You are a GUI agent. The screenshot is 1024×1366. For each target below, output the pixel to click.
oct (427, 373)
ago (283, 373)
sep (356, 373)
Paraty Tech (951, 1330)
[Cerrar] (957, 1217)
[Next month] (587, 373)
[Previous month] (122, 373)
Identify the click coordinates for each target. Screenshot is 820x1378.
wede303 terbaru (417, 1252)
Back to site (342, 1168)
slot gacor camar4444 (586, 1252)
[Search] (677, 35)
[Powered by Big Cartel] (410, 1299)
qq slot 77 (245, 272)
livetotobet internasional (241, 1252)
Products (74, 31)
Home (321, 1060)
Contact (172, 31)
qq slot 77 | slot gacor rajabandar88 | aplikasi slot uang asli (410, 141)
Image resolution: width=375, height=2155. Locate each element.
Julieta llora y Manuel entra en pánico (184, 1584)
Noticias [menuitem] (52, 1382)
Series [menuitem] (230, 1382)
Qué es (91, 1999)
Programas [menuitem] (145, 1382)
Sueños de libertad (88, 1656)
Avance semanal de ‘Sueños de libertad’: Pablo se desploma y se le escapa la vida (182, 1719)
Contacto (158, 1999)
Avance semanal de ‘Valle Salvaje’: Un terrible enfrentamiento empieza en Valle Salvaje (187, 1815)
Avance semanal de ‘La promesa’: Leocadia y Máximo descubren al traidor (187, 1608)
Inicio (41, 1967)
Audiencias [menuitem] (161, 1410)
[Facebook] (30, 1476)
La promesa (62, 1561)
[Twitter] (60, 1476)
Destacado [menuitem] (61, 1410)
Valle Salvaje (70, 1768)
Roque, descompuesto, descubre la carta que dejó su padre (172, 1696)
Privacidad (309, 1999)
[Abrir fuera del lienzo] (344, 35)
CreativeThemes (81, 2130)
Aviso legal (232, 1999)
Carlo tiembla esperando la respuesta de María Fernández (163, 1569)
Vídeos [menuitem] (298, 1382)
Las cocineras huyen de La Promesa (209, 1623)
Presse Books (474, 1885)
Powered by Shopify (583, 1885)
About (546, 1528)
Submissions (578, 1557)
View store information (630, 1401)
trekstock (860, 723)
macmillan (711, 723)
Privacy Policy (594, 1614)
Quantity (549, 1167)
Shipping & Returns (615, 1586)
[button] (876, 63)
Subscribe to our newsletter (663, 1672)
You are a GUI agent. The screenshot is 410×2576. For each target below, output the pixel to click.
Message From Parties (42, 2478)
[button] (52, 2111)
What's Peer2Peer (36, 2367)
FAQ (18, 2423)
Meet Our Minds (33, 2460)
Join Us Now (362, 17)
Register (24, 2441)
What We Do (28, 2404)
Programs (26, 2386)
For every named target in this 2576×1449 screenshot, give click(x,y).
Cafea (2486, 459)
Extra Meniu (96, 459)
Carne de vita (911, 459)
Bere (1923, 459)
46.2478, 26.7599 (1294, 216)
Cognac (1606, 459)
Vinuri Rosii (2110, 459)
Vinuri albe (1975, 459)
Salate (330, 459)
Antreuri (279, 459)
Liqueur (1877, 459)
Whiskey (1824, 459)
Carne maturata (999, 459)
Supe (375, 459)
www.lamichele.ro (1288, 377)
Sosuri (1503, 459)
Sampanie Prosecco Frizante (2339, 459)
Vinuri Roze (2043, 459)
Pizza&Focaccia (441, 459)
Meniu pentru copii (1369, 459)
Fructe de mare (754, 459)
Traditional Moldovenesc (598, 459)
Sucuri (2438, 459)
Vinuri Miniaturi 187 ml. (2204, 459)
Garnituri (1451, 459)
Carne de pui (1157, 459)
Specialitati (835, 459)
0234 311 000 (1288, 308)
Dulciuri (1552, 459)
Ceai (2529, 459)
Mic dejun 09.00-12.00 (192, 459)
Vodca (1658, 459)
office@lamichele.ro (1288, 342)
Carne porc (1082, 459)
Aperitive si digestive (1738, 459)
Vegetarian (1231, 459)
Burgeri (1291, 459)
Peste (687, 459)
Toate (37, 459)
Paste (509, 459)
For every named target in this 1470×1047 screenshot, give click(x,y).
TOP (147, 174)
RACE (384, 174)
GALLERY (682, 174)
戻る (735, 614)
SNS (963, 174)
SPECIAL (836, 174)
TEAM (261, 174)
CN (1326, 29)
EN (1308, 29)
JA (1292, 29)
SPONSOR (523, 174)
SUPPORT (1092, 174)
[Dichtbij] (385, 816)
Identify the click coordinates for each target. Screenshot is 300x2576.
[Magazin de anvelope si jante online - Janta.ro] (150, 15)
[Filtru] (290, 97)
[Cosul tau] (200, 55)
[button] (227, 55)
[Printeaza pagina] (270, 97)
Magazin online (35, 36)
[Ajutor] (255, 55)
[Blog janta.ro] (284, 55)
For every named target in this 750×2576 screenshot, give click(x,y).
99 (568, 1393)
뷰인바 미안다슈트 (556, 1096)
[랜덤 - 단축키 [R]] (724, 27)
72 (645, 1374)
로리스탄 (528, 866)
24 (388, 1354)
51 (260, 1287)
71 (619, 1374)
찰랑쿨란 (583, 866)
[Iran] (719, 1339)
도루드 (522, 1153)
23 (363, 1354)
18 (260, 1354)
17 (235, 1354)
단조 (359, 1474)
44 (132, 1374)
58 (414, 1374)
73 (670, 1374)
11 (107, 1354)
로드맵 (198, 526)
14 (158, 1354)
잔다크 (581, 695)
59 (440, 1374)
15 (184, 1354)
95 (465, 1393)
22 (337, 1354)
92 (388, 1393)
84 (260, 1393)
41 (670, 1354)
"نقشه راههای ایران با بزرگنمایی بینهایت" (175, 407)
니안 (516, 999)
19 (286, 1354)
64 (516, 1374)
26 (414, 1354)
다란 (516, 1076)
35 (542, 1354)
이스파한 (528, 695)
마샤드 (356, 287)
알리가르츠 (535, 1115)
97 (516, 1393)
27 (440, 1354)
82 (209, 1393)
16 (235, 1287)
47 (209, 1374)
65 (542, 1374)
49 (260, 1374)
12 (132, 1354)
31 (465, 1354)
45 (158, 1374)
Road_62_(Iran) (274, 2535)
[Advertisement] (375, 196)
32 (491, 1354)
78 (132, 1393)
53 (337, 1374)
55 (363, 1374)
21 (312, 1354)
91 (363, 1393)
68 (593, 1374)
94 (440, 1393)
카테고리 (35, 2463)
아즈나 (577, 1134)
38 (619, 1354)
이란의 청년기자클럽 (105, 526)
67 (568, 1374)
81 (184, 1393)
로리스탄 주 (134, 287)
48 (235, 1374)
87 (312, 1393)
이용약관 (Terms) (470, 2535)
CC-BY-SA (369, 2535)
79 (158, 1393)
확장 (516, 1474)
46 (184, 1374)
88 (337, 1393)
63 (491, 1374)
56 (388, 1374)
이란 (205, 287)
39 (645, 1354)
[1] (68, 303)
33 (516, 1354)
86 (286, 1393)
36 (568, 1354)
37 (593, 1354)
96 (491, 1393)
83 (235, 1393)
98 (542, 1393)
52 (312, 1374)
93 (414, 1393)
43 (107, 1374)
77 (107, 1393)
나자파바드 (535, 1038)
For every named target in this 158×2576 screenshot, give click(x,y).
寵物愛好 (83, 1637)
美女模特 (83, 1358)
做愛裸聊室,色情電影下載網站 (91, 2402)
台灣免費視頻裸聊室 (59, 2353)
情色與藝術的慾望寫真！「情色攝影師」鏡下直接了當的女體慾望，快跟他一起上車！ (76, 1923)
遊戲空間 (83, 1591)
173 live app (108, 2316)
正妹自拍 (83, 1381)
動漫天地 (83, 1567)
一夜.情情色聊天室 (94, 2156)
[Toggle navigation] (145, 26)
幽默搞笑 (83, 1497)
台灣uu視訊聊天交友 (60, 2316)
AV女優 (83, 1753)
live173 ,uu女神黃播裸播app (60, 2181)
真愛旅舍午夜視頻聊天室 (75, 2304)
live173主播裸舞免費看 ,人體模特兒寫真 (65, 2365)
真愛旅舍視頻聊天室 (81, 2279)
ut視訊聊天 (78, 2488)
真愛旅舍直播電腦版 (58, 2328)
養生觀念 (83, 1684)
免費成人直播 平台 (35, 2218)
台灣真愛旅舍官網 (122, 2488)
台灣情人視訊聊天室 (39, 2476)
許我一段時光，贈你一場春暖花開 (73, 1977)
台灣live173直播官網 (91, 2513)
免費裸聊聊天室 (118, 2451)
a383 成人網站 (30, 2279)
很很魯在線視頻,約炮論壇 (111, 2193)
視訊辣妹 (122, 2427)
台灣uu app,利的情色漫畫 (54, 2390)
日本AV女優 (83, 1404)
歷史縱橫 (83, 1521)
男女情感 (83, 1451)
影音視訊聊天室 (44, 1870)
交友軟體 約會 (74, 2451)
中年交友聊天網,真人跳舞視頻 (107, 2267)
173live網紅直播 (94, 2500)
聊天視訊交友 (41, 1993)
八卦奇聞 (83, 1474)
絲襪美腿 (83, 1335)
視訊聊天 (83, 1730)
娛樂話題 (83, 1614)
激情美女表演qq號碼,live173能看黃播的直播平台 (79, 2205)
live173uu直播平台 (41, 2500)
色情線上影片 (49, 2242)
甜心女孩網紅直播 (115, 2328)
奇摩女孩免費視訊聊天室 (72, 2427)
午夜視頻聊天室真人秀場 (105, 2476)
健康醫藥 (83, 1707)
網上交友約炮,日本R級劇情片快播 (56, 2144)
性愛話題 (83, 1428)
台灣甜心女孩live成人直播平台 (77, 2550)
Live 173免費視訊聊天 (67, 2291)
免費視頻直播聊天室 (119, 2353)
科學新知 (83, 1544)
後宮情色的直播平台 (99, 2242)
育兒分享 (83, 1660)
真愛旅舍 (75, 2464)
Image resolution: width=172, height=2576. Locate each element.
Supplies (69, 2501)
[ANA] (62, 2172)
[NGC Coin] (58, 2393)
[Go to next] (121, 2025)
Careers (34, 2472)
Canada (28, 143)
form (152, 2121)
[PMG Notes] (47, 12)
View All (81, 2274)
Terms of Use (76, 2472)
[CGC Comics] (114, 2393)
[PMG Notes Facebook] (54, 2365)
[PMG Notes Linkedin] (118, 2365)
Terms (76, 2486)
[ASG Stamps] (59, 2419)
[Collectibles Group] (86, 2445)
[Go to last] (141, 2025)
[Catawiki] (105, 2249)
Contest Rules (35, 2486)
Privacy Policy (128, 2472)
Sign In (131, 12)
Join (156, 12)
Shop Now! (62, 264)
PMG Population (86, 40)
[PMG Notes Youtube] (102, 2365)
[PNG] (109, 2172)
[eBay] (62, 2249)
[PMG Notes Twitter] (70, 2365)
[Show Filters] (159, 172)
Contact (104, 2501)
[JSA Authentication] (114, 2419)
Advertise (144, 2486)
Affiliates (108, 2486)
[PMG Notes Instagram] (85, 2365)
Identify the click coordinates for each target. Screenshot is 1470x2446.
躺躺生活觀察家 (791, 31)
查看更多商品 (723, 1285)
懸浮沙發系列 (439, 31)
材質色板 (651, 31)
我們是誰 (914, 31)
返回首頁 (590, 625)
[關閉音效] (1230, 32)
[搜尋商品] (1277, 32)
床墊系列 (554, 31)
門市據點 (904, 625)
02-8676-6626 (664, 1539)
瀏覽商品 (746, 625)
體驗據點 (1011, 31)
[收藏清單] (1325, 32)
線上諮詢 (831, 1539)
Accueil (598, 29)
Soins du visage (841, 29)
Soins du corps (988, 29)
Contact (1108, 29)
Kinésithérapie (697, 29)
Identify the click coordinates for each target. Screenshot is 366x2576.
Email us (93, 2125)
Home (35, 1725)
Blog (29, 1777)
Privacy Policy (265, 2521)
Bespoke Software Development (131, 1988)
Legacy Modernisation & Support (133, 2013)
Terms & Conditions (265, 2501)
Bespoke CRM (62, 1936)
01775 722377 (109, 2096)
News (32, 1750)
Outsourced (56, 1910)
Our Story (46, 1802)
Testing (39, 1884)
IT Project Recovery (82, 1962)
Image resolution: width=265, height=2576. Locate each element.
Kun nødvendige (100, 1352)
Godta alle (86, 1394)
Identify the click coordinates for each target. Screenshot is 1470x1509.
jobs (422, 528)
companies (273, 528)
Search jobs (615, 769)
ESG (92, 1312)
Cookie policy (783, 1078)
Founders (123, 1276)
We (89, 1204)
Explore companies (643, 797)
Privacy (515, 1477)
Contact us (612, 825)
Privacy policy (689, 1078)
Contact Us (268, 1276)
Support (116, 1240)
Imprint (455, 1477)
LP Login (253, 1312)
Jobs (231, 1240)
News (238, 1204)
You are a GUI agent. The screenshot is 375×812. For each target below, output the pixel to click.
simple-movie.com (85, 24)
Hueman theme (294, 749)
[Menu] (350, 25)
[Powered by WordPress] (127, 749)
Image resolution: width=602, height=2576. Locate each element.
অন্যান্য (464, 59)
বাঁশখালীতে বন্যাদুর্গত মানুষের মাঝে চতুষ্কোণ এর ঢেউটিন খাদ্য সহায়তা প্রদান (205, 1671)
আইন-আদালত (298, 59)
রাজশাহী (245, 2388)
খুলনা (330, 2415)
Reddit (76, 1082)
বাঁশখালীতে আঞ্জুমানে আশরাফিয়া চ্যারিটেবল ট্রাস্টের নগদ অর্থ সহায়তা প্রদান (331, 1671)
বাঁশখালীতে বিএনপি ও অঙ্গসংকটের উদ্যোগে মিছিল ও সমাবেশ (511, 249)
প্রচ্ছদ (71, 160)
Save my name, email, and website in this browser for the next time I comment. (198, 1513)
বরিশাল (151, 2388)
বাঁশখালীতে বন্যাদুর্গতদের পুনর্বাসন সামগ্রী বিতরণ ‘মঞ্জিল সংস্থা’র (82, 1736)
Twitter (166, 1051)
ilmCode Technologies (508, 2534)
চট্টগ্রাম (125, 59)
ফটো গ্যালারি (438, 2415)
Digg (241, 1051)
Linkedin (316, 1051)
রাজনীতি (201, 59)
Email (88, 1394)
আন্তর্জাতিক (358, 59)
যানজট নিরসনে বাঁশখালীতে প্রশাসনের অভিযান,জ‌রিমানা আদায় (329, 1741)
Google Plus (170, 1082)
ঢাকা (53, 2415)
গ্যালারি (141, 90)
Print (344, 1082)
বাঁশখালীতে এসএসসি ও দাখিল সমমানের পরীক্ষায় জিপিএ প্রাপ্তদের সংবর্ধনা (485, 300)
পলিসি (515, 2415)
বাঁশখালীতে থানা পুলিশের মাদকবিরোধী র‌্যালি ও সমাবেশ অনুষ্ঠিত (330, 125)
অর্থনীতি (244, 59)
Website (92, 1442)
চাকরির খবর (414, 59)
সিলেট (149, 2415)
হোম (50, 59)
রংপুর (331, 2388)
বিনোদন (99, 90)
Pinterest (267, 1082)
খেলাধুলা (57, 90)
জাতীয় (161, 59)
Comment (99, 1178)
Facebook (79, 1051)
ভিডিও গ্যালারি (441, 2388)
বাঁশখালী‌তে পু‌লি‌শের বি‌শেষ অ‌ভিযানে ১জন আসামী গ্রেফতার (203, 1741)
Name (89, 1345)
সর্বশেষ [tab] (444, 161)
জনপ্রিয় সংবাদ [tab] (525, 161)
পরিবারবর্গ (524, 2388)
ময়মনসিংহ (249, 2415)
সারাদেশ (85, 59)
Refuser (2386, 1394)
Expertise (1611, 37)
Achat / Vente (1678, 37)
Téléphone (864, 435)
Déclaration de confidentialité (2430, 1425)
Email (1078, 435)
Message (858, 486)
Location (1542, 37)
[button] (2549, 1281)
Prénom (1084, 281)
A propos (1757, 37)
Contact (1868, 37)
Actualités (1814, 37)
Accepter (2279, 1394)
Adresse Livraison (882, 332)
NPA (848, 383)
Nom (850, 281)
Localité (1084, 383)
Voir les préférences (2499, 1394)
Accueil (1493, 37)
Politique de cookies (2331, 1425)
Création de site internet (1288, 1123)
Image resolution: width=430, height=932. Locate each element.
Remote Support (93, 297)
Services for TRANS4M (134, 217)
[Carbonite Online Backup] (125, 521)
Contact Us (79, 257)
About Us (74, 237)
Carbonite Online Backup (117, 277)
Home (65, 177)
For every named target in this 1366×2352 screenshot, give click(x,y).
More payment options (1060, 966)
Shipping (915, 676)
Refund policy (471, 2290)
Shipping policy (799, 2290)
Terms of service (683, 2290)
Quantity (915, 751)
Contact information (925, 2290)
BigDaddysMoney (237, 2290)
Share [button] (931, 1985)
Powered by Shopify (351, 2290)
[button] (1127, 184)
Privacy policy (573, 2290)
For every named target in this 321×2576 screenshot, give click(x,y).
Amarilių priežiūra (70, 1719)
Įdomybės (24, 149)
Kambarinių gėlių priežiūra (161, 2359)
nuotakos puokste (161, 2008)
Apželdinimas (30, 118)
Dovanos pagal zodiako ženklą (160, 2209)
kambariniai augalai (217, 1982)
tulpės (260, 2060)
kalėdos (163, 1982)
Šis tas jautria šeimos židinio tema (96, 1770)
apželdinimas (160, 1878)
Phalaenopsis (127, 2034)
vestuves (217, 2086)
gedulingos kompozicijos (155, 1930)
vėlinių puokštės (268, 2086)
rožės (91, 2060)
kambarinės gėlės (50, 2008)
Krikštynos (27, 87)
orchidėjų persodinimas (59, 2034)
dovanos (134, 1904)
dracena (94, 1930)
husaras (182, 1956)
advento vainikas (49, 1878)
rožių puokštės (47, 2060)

**Required work:**
Each line from the beginning of the entries to the line with "Back to site (342, 1168)" must be repeated exactly, with both end lines kept and no other lines given.

**Finished task:**
You are a GUI agent. The screenshot is 1024×1366. For each target below, output the pixel to click.
oct (427, 373)
ago (283, 373)
sep (356, 373)
Paraty Tech (951, 1330)
[Cerrar] (957, 1217)
[Next month] (587, 373)
[Previous month] (122, 373)
Identify the click coordinates for each target. Screenshot is 820x1378.
wede303 terbaru (417, 1252)
Back to site (342, 1168)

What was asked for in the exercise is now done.